Bonaparte: A Mechanized Revolution

There’s something that makes game devs want to tinker with the French Revolution… Azure Flame filled it with Magical Girls in Banner of the Maid. Spiders filled it with robots in Steelrising. Studio Imugi seeks to do them one better by imaging a Paris filled with giant robots — Colossi, fighting for the King, the People, and/or France itself.

Liberate the Bastille!

While B:AMR has a tactical battle component reminiscent of old Avalon Hill wargames, the main game takes place in the overland map, where you battle for the hearts and minds of the people of France by spreading propaganda denouncing whichever factions you don’t join. You have the choice of supporting King Louis XIV, fighting alongside the bourgeoise in the Moderates, or fighting with the common folk as a Jacobin. In the demo, however, you cannot support the king. Napoleon himself joined with the Jacobins; I chose the Moderates in the demo.

Controlling the various provinces of France allows you to reap coin and phlogiston, the magical fluid that runs the Colossi. It also opens up recruitment — recruiting more battalions and officers, and building more Colossi, are key to winning battles. Peasant armies armed with nothing more than sticks and pitchforks won’t be anything but wine squeezed between the toes of your giant warbot, but when you come across another Colossi… you’ll want some cannon and cavalry to take it down.

Comte D’Artois seems nice.

The plot takes place over painted backdrops and an overall art style that reminds me of the old portraits of the Founding Fathers, as intended.

The founding fathers of the French Revolution show up in all of these period games; I’m getting pretty familiar with their names and personalities. The war hero, the Marquis de Lafayette. Robespierre, the tireless champion of the people. Louis-Antoine de Sant-Just is a woman in this game. Jean Paul Marat.

It’s sad that you have to kill some of them, but some can be recruited, and it’s all for the greater good. At least until the guillotine comes out.

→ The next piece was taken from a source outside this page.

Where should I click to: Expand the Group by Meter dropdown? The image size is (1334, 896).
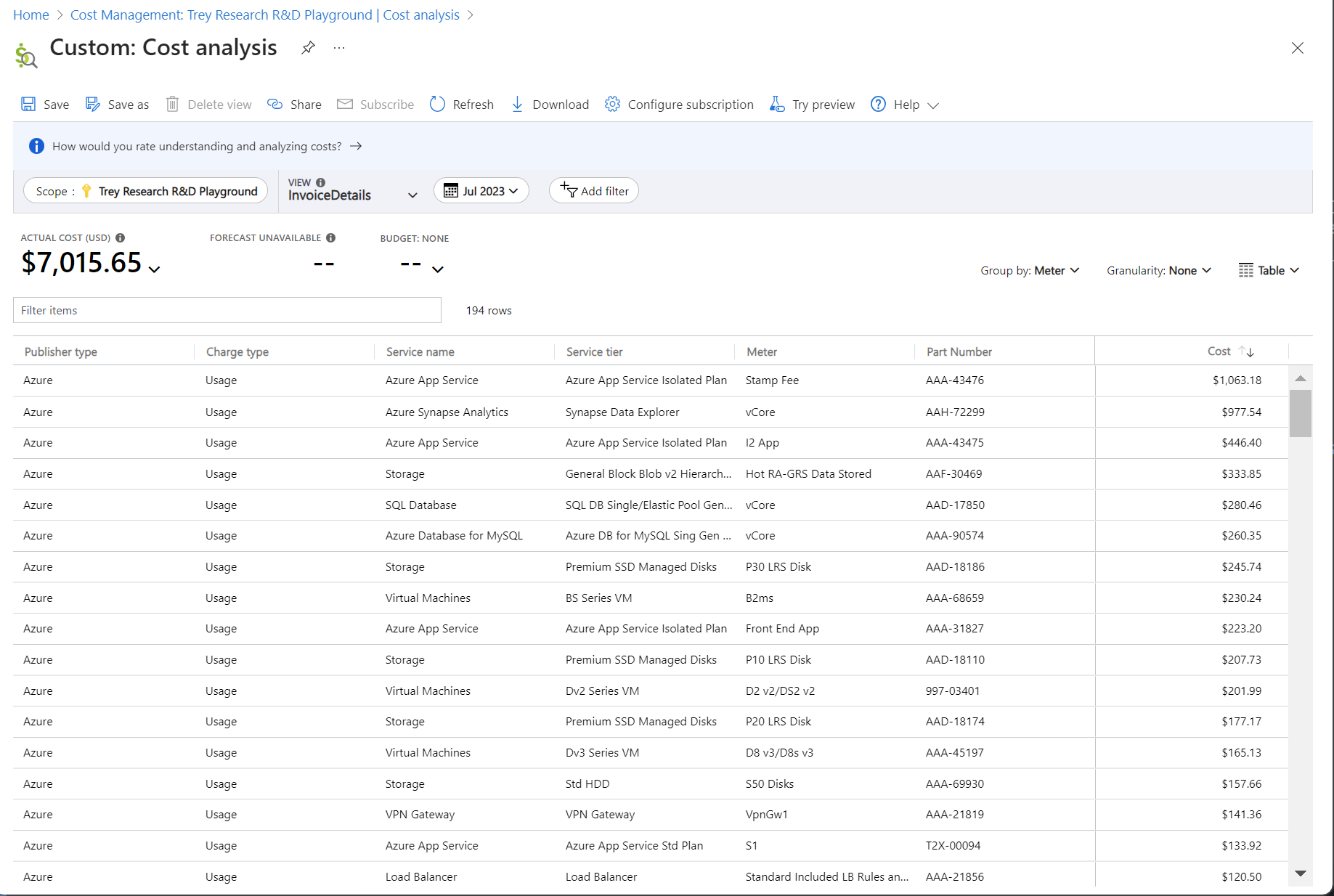(1030, 270)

The demo shows the game is still very much a work in progress. I’ve played a lot of tactical games, so the battlefield got figured out fairly quickly. The overworld portion… I struggled. I’m sure that will all be sorted out by the time it gets to Early Access.

But given that… is this the best tactical wargame set in the French Revolution? Banner of the Maid, for all its cheese, is a tight, extremely tactical game requiring a lot of forethought and planning, as well as some trial and error. This game’s tactical battles seemed much more straightforward. There is a resource called “heat” that builds up as your Colossi or other units move which tends to add an exhaustion mechanic that prioritizes finishing fights quickly. As well as the usual kind of damage, graphically represented by battalions losing people (always with one who isn’t quite dead and picks their weapon back up).

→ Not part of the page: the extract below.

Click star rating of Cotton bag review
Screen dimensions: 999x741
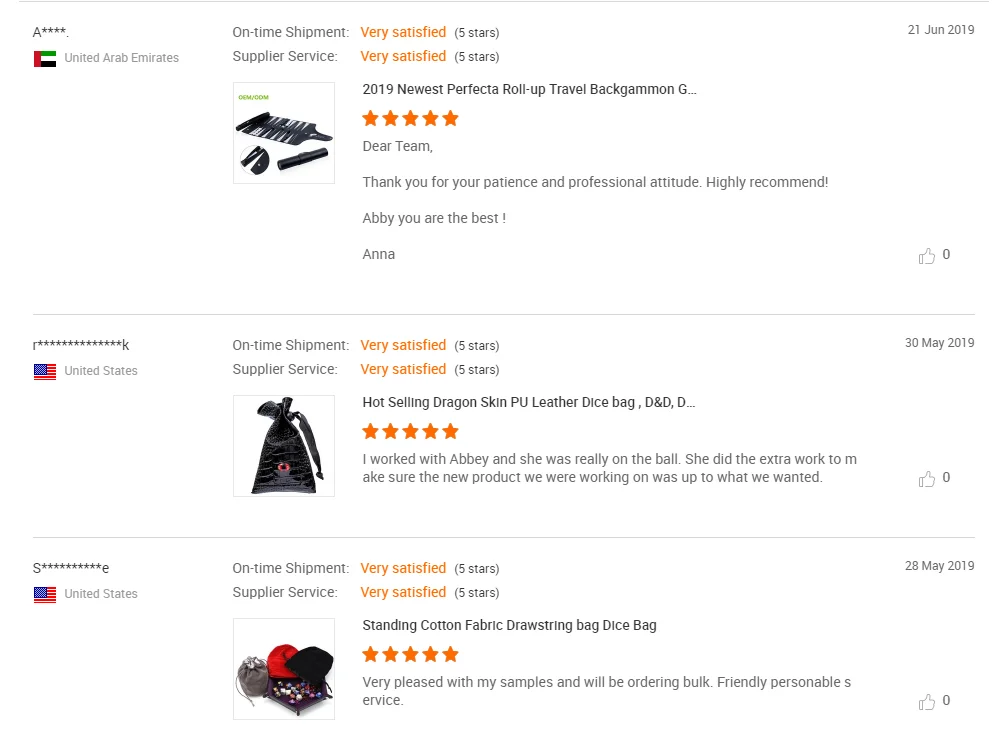pos(410,655)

Positioning is important. Cavalry units have a really nicely implemented charge mechanic. Tactical games typically have a rock/paper/scissors thing going on, but if it was part of this game, I didn’t see it. But then, there’s so much that isn’t explained.

The game has good bones. Whether or not it will be a good tactical game will have to wait a few months to see. I don’t really think adding giant mechs was necessary, but it does set it apart from other more historically accurate war games. In the meantime, Banner of the Maid can always use another playthrough.